Prossimamente, infine, Farmagruppo presenterà le sue nuove produzioni (dall’integratore salino di magnesio e potassio alla pomata anti-scottature, sempre con una riduzione dal 30 al 50% rispetto ai principali concorrenti) mentre sul sito sono già presenti i nuovi servizi in farmacia, tra cui l’elettrocardiogramma, l’analisi dell’acqua e alcuni esami del sangue. Vittorio Guerci, il farmacista di Viù, è contento. All’assemblea della cooperativa partecipano sempre, lui o suo fratello, perché alla loro cooperativa ci tengono. Dice che sono contenti anche i suoi clienti perché vedono che anche la farmacia prova ad aiutarli in un modo diverso, e si fidano di più.
Forse la novità di questa esperienza è tutta qui: nel tornare a far fare ai farmacisti i farmaci per i clienti.
Semplice, ma non banale.
Parafarmacia all’italiana
Oggi la legge prevede che esista una farmacia ogni 4mila abitanti nei comuni con più di 12.500 abitanti e una ogni 5mila abitanti nei comuni con meno di 12.500 abitanti. Come segnalato anche dall’Antitrust, questo limite numerico imposto fa si che in molti comuni ci possa essere una sola farmacia, il che è fonte di monopoli locali che possono ledere il consumatore. Su questo fronte è andata ad incidere la (parziale) liberalizzazione dei farmaci introdotta nel luglio 2006 dal decreto legge 223 (“Decreto Bersani”). Questo provvedimento ha consentito la vendita di farmaci anche presso negozi e supermercati (purché sempre in presenza di un farmacista abilitato) e ha sostanzialmente liberalizzato i costi dei farmaci da banco autorizzando una politica di sconti. Sono nate così molte parafarmacie (secondo l’associazione che le riunisce, dal 2006 sono oltre 2.750, con circa 5.000 addetti): punti vendita simili alle farmacie che possono dispensare prodotti cosiddetti “da banco” come ad esempio integratori alimentari, prodotti erboristici, articoli sanitari, prodotti per l’infanzia e per l’igiene, ma anche farmaci vendibili senza obbligo di ricetta come, appunto, il paractamolo e molti altri farmaci di uso comune. Le parafarmacie sono oggi sotto scacco: il disegno di legge Gasparri-Tomassini, infatti, si propone di riformare il Decreto Bersani garantendo la presenza dei punti vendita dei farmaci nei centri commerciali, ma togliendo l’autorizzazione alle parafarmacie definite dal sottosegretario del Welfare con delega alla Salute Ferruccio Fazio, in una recente intervista, “una curiosa terza via all’italiana”.

[Dati da analizzare]
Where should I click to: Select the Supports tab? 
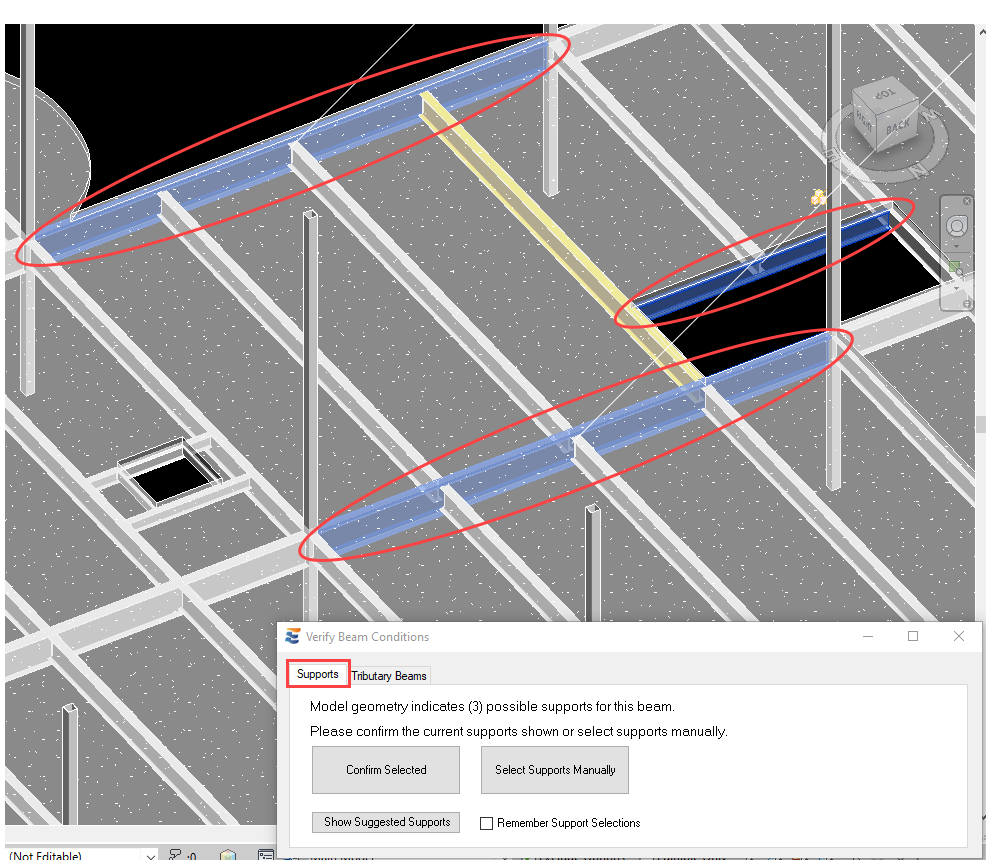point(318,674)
* * *
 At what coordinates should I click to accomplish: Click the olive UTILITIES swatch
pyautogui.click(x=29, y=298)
...
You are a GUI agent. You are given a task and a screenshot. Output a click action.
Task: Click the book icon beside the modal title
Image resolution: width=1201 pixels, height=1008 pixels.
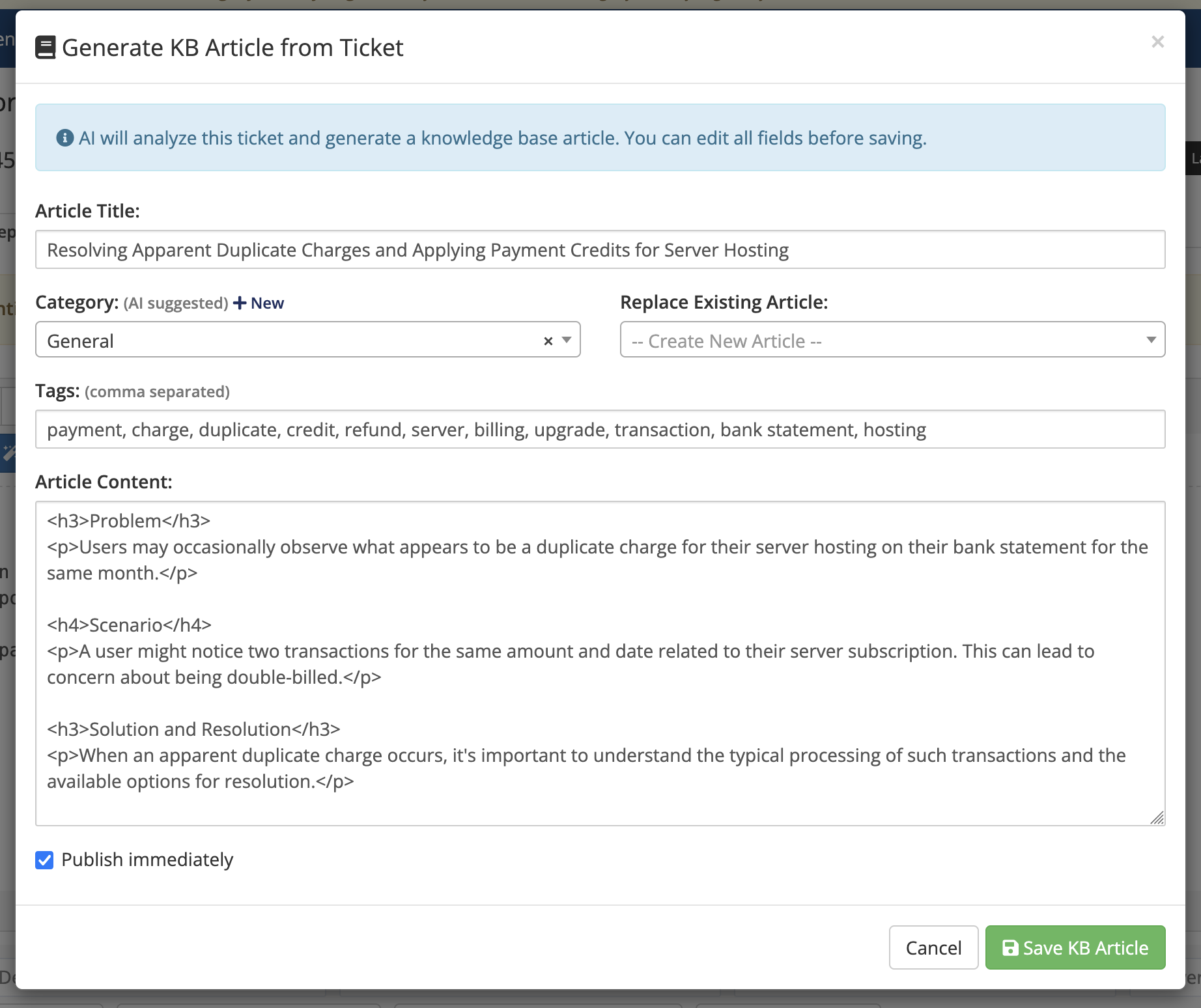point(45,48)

[Consegna 1]
Riproduci dal testo sulle farmacie il passo che va da "Prossimamente, infine, Farmagruppo" fino a "fidano di più.".
[Consegna 2]
Nel testo sulle farmacie, quale decreto legge ha introdotto nel luglio 2006 la parziale liberalizzazione dei farmaci?
[Consegna 3]
Riassumi il testo sulle farmacie in due frasi.

[Risposta 1]
Prossimamente, infine, Farmagruppo presenterà le sue nuove produzioni (dall’integratore salino di magnesio e potassio alla pomata anti-scottature, sempre con una riduzione dal 30 al 50% rispetto ai principali concorrenti) mentre sul sito sono già presenti i nuovi servizi in farmacia, tra cui l’elettrocardiogramma, l’analisi dell’acqua e alcuni esami del sangue. Vittorio Guerci, il farmacista di Viù, è contento. All’assemblea della cooperativa partecipano sempre, lui o suo fratello, perché alla loro cooperativa ci tengono. Dice che sono contenti anche i suoi clienti perché vedono che anche la farmacia prova ad aiutarli in un modo diverso, e si fidano di più.

[Risposta 2]
Il decreto legge 223, detto "Decreto Bersani".

[Risposta 3]
Farmagruppo presenterà nuove produzioni con prezzi ridotti dal 30 al 50% rispetto ai principali concorrenti e presenta già sul sito nuovi servizi in farmacia. Il farmacista di Viù Vittorio Guerci dice che i suoi clienti sono contenti e si fidano di più, mentre le parafarmacie nate dopo il Decreto Bersani del 2006 rischiano di perdere l'autorizzazione con il disegno di legge Gasparri-Tomassini.